I'm numb over the Virginia Tech shootings trying to imagine what students went through as they and their friends were being hunted down; imagining what their families are going through.
This could happen in my college town of Morehead, KY and hundreds of other little college towns as well. A lot of school shootings occur in rapidly growing rural communities or suburbs like Littleton, Colorado. What often seems to make these places volatile is the mixing of suburban genres with heavily rural ways of life and the guns that go with them. It's not one thing. It's the new pressures created by the mixing of populations that seems dangerous.
And how many hundreds of regional state universities and liberal arts colleges bring suburban atmospheres into heavily rural areas. It must be hundreds. There must be dozens in Upstate New York and Pennsylvania alone.

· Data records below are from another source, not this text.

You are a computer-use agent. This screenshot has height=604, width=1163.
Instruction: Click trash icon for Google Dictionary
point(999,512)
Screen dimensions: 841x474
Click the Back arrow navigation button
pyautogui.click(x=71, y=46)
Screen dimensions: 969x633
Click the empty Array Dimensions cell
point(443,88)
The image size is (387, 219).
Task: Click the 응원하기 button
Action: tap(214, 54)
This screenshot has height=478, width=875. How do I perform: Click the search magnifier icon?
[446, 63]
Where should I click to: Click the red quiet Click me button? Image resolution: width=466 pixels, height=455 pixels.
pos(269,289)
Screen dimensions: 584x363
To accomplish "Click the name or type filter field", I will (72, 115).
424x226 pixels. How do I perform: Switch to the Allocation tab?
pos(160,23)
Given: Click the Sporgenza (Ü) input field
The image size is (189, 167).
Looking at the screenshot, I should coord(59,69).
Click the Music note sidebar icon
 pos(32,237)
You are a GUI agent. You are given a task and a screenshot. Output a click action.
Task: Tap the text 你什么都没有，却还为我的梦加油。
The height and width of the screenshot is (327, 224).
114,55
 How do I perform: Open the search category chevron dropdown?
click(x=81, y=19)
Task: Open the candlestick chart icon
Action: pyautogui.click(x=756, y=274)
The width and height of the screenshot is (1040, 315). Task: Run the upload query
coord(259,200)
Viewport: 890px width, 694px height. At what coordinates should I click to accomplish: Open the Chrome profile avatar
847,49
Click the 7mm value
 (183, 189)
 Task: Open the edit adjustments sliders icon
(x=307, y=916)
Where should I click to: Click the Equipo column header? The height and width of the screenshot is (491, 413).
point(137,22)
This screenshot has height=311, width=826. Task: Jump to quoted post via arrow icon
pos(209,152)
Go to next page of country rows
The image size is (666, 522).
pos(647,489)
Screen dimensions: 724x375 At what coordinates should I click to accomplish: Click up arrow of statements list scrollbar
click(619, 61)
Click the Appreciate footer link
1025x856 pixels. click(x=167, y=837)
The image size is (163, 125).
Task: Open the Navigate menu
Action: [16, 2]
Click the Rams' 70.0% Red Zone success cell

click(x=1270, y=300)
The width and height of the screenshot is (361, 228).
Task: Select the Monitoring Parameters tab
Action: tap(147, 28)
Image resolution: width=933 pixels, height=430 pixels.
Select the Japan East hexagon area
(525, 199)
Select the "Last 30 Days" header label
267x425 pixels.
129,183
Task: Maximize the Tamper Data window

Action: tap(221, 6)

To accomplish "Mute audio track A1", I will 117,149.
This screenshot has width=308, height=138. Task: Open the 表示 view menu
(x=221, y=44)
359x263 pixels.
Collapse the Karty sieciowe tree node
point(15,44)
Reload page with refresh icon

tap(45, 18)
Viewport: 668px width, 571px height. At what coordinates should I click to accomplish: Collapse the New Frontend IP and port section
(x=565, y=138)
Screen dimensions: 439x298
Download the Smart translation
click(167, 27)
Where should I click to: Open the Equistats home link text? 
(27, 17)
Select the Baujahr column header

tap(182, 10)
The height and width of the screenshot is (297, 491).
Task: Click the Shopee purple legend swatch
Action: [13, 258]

Morehead State is a good example. Morehead, KY was originally a highly rural area, but the university and hospital have been drawn in the Lexington, KY urban orbit and there's now a lot of suburban types in town with their kids going to local schools. People like me and my family. The shadow of violence has hung over the public schools for some time. Students threatened to pull off school shootings after Columbine and suspicious looking strangers started showing up at schools after the Lancaster shootings. With the killings at Virginia Tech, the specter of violence will probably start looming over Morehead State as disaffected guys get tempted to act out their rage at parents, classes, girlfriends, classmates, snobby cliques, slim hopes, or all of the above in new and more destructive ways.
Like high schools, colleges can be large-scale pressure cookers. I know that I put a fair amount of pressure on my students to excel and I'm not much different from other professors, employers, or anybody else.
Maybe it's time to rethink what we're doing.